Affaire Delphine Boël: les deux parties dénoncent un "acharnement"

Les esprits commenceraient-ils à perdre patience dans l’affaire Delphine Boël ? Les parties étaient réunies à huis clos ce jeudi devant la cour d’appel de Bruxelles, afin de savoir s’il fallait presser le roi Albert II de réaliser le test ADN, déjà réclamé par la Cour d'appel, pour savoir s’il est effectivement le père biologique de l’artiste plasticienne.

La question est légitime : en cas de décès du roi, si rien n’est fait, il y aurait une déperdition de preuves… Du côté de Delphine Boël, on demande donc à la Cour d’imposer au Roi de réaliser sans tarder le test ADN, via des astreintes. Mais pour les avocats d’Albert II, pas question d’accélérer le tempo. Le Roi a introduit un recours devant la Cour de cassation, et il faut en attendre le résultat.

Établir une réalité

Pour Me Alain Berenboom, avocat du Roi, Delphine Boël en demande trop. « Non seulement elle a assigné le roi, non seulement elle a été en appel du jugement de première instance qu’elle a perdu, non seulement elle exige un test ADN, mais en plus elle veut y coller une astreinte ! s’indigne l'avocat. Il y a un acharnement contre le Roi de la part de Mme Boël. »

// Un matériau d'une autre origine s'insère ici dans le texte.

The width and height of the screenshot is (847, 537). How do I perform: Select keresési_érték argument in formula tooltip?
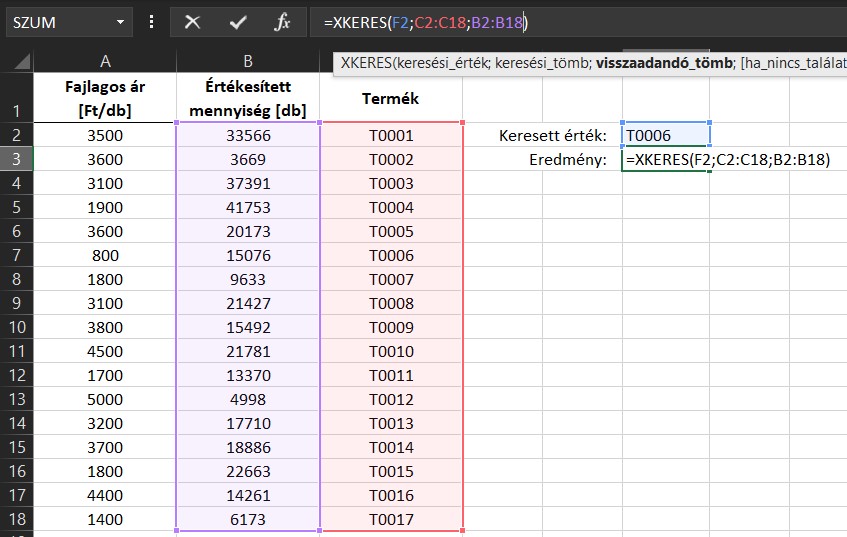[x=434, y=63]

Un « acharnement » que conteste vivement Me Marc Uyttendaele, l’avocat de Delphine Boël. « Je ne comprends pas pourquoi le roi Albert II n’accepte pas de faire un test qui permettrait d’établir une réalité, explique-t-il. Il y a quelque chose de totalement incompréhensible dans cette obstination à dire 'je le ferai peut-être, mais finalement je ne le fais pas'. » Pour l’avocat, c’est l’ancien roi lui-même qui s’acharne justement, lorsqu’il ne permet pas « l’établissement de la réalité. »

L’audience d’aujourd’hui a mis fin au débat sur la question du test ADN. La Cour d'appel se prononcera le 16 mai.